After Mr Trump called Ms Phillip’s question “stupid”, she appeared on CNN to discuss the treatment and what she’s noticed from the president’s interactions with female reporters since the start of his presidency.

“It’s part of a pattern and it is a really clear pattern that’s been going on for years now,” Ms Phillip said. “He seems to not be tolerant of taking difficult questions, particularly from women ... The president making assumptions about reporters based on their ethnicity is a pattern here.”

Critics, including the president, have argued journalists deserve Mr Trump’s treatment towards them because they sometimes present a bias in their questioning or the administration disagrees with a story. At the time of publication the White House has not commented on Mr Trump’s interactions with female journalists when contacted by The Independent.

“If President Trump spoke more about policy, initiatives, activities, if he responded to questions in a professional manner, then he would be more respected by the press,” Ms Munoz said.
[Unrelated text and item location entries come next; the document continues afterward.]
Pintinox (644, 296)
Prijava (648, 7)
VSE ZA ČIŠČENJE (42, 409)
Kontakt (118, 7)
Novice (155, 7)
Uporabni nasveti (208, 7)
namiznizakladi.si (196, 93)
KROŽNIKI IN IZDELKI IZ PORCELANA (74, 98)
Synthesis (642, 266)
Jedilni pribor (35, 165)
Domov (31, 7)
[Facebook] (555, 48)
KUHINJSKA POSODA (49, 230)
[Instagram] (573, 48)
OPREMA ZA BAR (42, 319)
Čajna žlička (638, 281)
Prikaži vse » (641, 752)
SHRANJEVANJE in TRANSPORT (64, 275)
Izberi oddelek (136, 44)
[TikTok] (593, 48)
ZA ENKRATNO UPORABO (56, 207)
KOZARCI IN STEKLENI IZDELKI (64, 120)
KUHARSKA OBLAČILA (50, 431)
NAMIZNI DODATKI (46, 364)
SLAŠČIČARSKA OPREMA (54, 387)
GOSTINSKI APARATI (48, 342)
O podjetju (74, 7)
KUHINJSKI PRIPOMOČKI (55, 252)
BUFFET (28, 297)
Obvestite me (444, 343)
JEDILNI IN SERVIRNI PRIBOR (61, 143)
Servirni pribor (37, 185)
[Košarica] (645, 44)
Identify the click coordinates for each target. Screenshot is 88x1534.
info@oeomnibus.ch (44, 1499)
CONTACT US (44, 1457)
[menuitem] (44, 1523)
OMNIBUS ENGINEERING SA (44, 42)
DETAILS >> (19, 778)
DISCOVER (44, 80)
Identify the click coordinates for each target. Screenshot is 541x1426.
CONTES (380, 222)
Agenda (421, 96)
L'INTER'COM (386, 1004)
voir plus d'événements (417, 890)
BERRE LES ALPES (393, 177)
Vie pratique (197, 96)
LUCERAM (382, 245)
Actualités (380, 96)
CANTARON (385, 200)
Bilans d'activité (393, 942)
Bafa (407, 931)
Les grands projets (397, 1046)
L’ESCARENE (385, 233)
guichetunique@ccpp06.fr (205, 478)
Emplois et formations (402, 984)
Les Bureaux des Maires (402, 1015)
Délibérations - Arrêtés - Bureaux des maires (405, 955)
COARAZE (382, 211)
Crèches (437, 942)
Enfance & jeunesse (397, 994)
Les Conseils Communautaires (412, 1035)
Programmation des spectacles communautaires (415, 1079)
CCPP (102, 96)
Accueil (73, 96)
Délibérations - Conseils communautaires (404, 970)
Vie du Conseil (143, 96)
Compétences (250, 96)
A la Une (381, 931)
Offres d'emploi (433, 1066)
She added the president should “add some intellectual response and have a professional exchange” when disagreeing with the press as opposed to the personalised attacks.

Concern has risen that the rhetoric against journalists, specifically female journalists or those representing minority communities, could push people away from remaining in or joining the career field.

The International Women’s Media Foundation released a report that surveyed 597 female journalists and media workers in 2018. The report found that nearly two-thirds of respondents reported online abuse, harassment, or threatening behaviour. Of those people, 40 per cent said they avoided reporting certain stories out of fear of abuse.

Nearly one-third of women surveyed also considered leaving the profession due to instances of harassment and online abuse.

As a professor of journalism, Ms Thompson Greenwell said she was concerned attacks against the free press could inhibit potential journalists from entering the field.

“My real concern for students regardless of their colour or gender is they will choose maybe not to go into this business, particularly not to cover politics and not to aspire to be White House correspondents,” she said. “That is a really elite group of journalists who are able to have an audience. My worry is that students who see this over and over again will just say, ‘I don’t want any part of that.’”

What the president fails to realise is that the free press was not created as a third arm to the presidency. Their job is not to boost his accomplishments and ignore any reports of failings.

He, like presidents before him, has no control over the press, as they work for US citizens to report on information relating to the administration.

“Journalism is really the watchdog of our society,” Ms Munoz said, “and if you are driving the press away from press freedom, if you are taking actions that inhibit the way the press operates ... we are not going to get the answers that we need to have a fully free democracy.”